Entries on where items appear
= = = = = = =

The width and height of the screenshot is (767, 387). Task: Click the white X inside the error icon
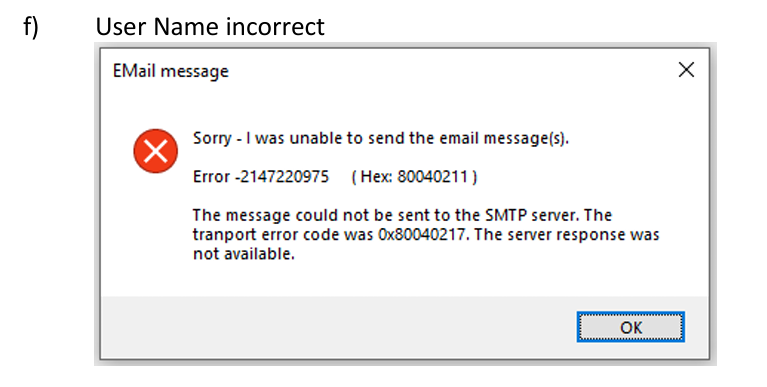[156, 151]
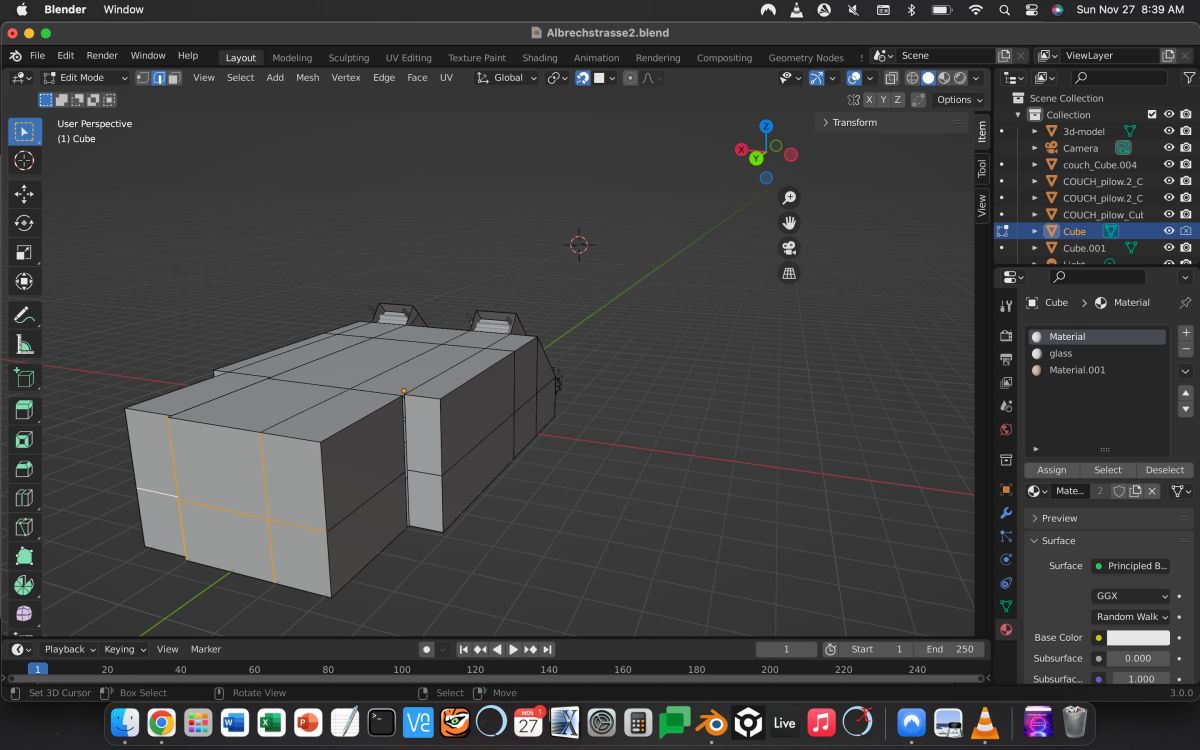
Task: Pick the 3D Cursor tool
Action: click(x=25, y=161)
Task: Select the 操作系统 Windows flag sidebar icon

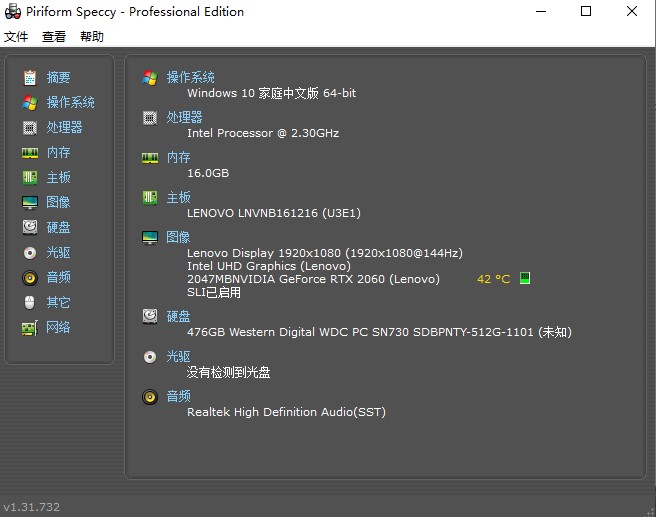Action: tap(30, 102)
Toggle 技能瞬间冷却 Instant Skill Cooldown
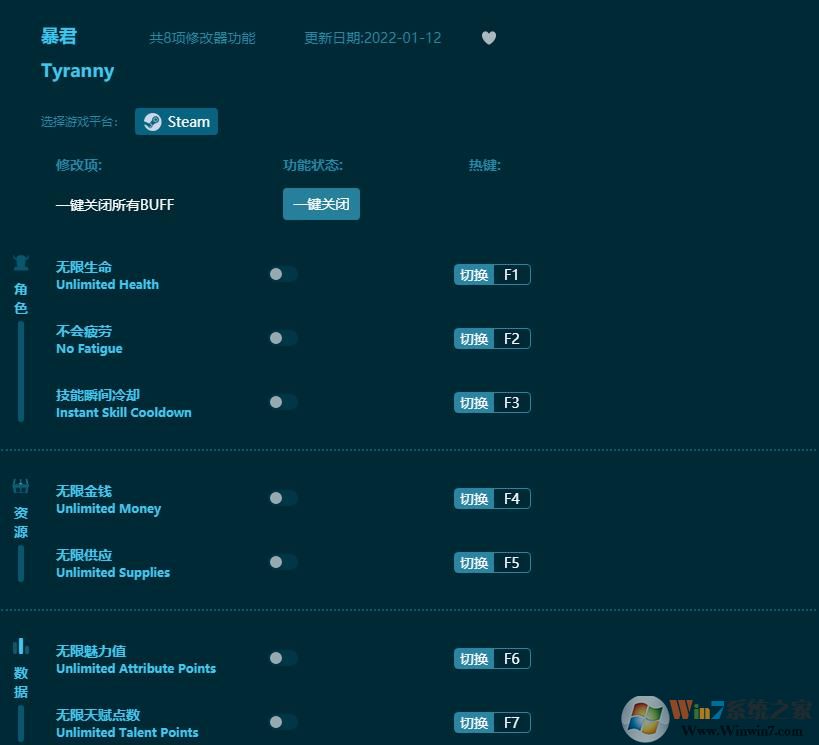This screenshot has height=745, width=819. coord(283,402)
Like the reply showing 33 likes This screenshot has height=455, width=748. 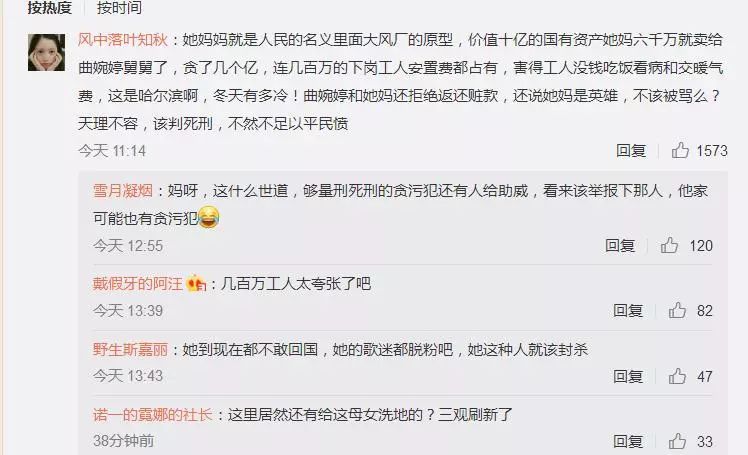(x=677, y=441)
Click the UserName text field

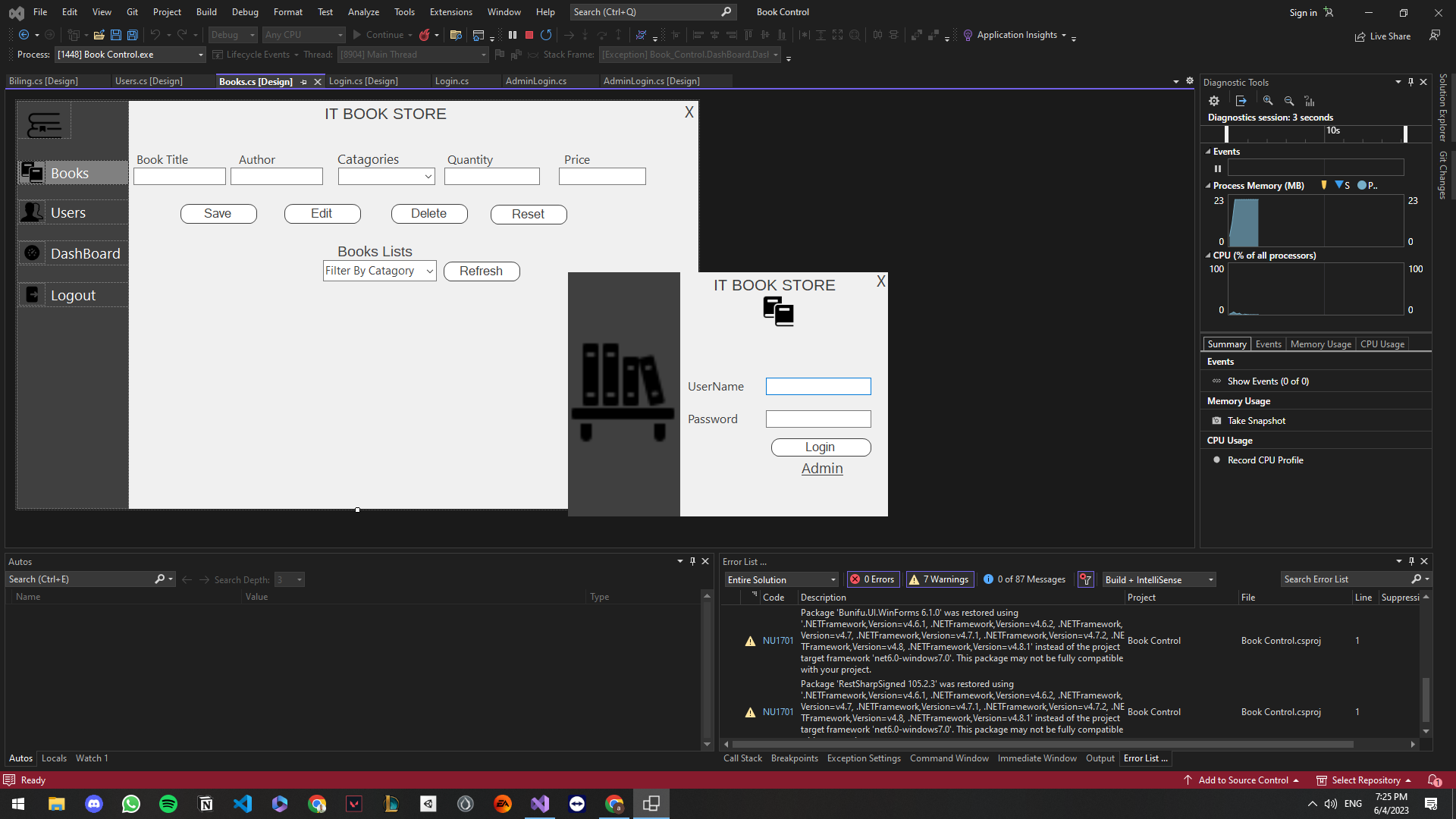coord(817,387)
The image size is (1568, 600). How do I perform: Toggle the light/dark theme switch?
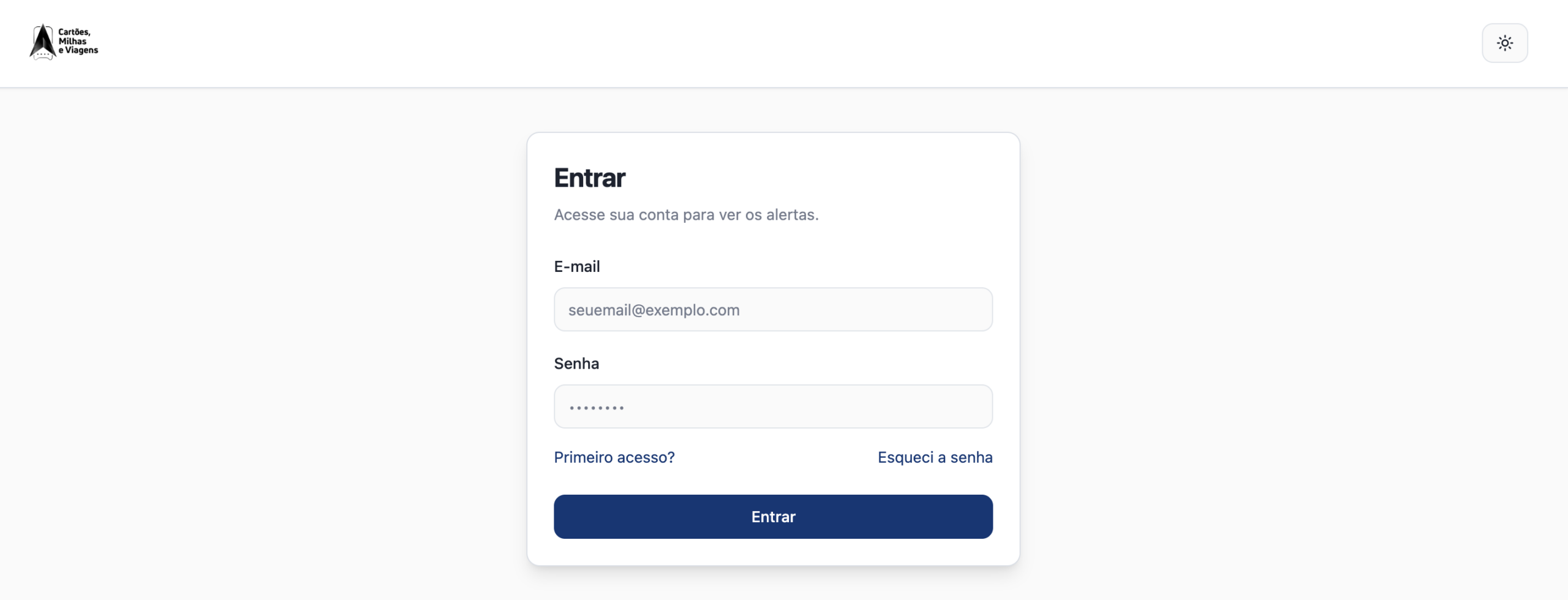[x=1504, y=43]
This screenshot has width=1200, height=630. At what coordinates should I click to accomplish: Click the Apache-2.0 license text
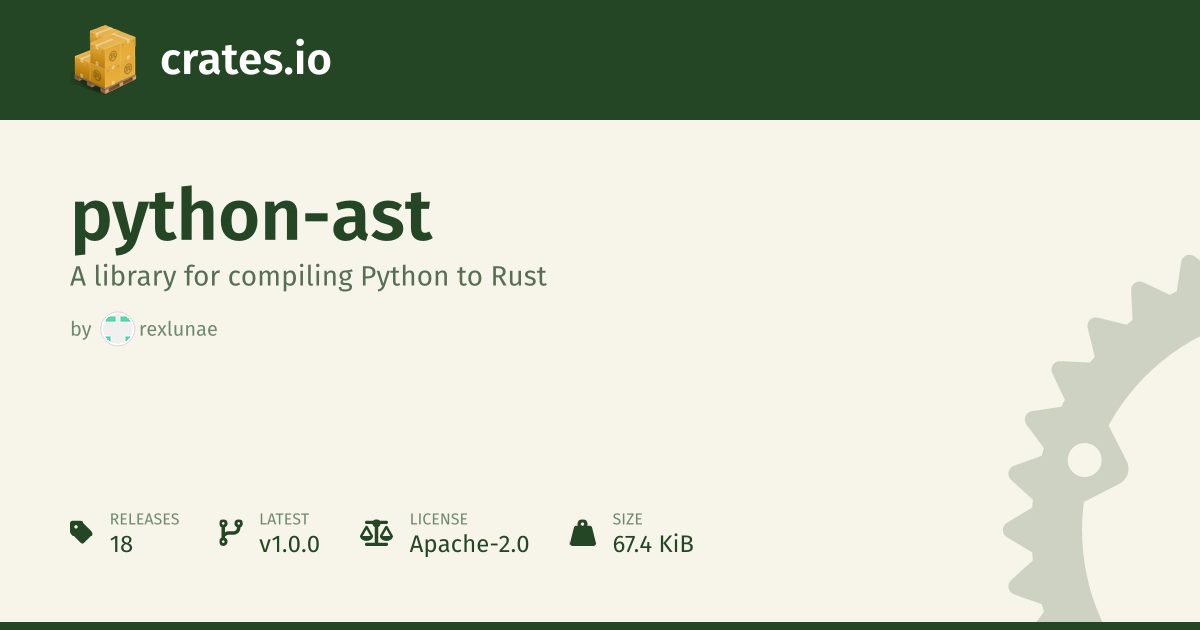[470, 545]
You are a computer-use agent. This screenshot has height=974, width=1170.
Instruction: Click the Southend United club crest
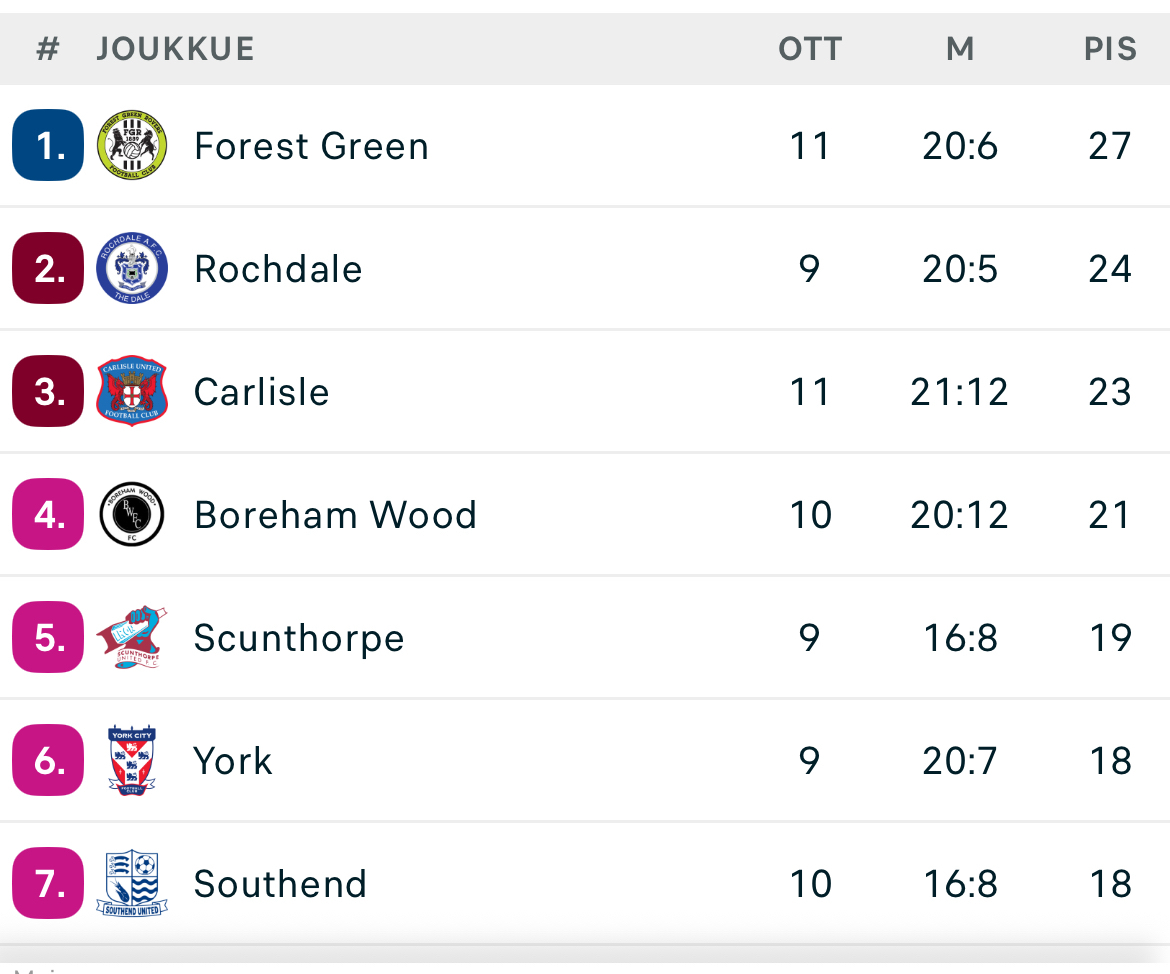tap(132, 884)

= = = = = = =

Task prompt: Duplicate the rows beginning at the line that contains "This screenshot has width=1200, height=630." and continuing through the end of the rows, both ends included. Leave the pictures out of your copy.

Result of the exercise:
This screenshot has width=1200, height=630. At what coordinates should I click to accomplish: Click the Apache-2.0 license text
[470, 545]
You are a computer-use agent. This screenshot has height=974, width=1170.
Instruction: Click the Southend United club crest
tap(132, 884)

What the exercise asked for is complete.